In this case, we can see that the high water mark matches my
SORTHEAP value, indicating that in at least one case, something is using the entire amount of memory available to it. With that in mind, I need to understand how often my
SORTHEAP is being overflowed. This SQL works for that:
WITH SORT_CONSUMERS(TOTAL_SORT_CONSUMERS, TOTAL_SORT_CONSUMER_OVERFLOWS) AS (SELECT (TOTAL_SORTS + TOTAL_HASH_JOINS + TOTAL_HASH_GRPBYS + TOTAL_OLAP_FUNCS + TOTAL_COL_VECTOR_CONSUMERS) AS TOTAL_SORT_CONSUMERS, (SORT_OVERFLOWS + HASH_JOIN_OVERFLOWS + HASH_GRPBY_OVERFLOWS + OLAP_FUNC_OVERFLOWS) AS TOTAL_SORT_CONSUMER_OVERFLOWS FROM TABLE(MON_GET_DATABASE(-2)) AS T) SELECT TOTAL_SORT_CONSUMER_OVERFLOWS, TOTAL_SORT_CONSUMERS, CASE WHEN TOTAL_SORT_CONSUMERS > 0 THEN DEC((FLOAT(TOTAL_SORT_CONSUMER_OVERFLOWS)/ FLOAT(TOTAL_SORT_CONSUMERS)) * 100, 5, 2) ELSE NULL END AS PCT_SORT_CONSUMER_OVERFLOWS FROM SORT_CONSUMERS WITH UR; TOTAL_SORT_CONSUMER_OVERFLOWS TOTAL_SORT_CONSUMERS PCT_SORT_CONSUMER_OVERFLOWS ----------------------------- -------------------- --------------------------- 3945 3897812 0.10 1 record(s) selected.

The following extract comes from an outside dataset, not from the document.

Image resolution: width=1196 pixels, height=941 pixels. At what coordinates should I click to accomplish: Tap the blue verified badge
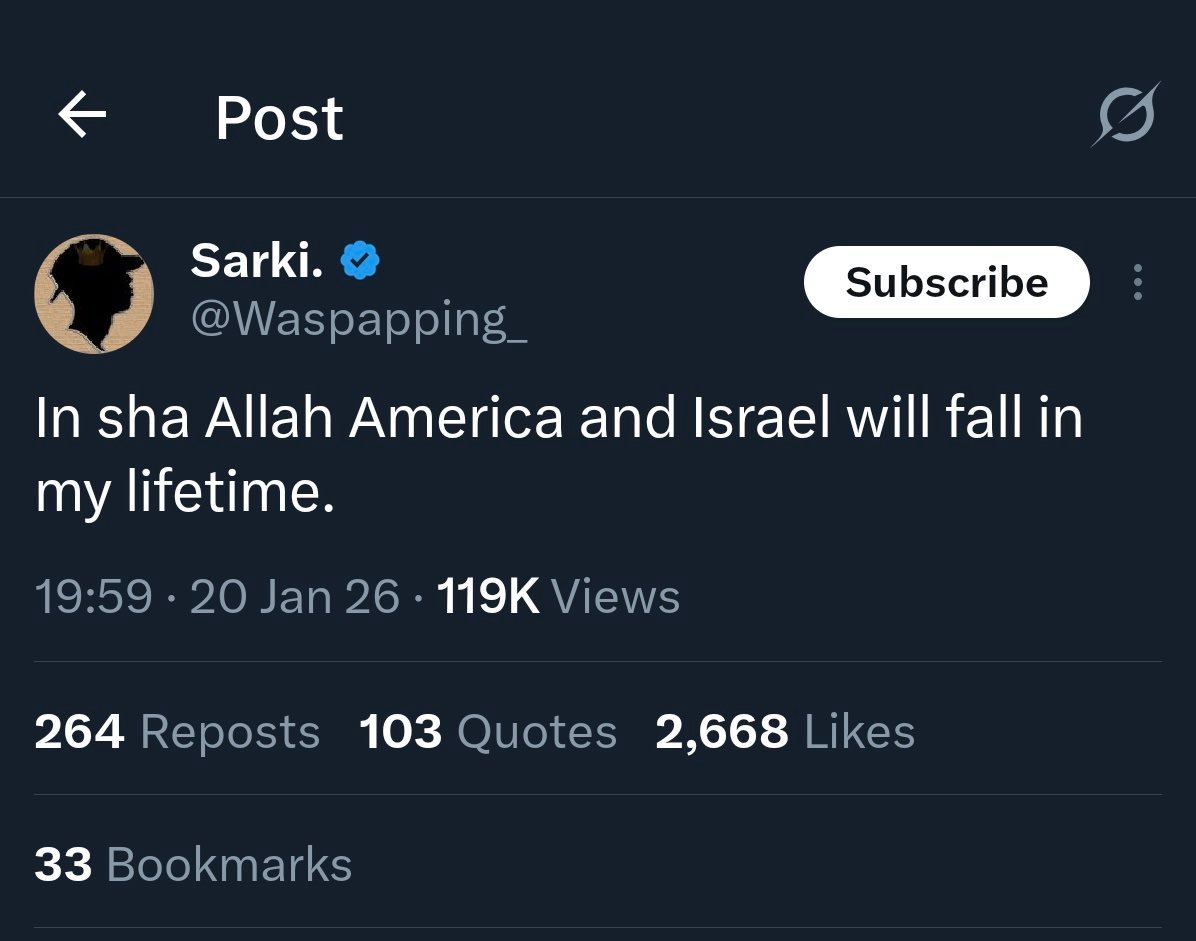pos(360,262)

Only 0.10% of my sorts are overflowing – generally not bad. However, since I know that this system has extremely low concurrency, and it’s not coming close to using my shared sort memory, and I’m not yet experiencing memory pressure, I’m going to increase my SORTHEAP.

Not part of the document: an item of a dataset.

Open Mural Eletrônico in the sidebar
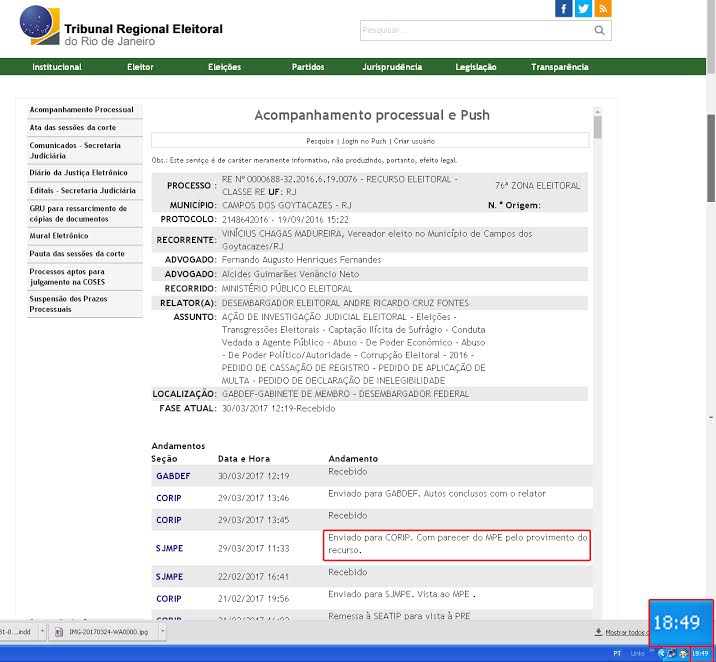This screenshot has height=662, width=716. coord(59,236)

These same analyses can be done for non-BLU databases, but if STMM is managing sort for you in those situations, you may not have to tune these areas. In BLU databases it is critical to do these kinds of analyses to properly tune sort memory.
Note: I increased my
SORTHEAP to 300000 pages, and still saw the same kinds of numbers a week later – overflows about 0.10% of the time, and the same exact HWM for shared sort. I’ll be increasing
SORTHEAP again and seeing how things go.
A big thanks to Scott Maberry – much of the SQL in this blog entry is derived from SQL he shared with me.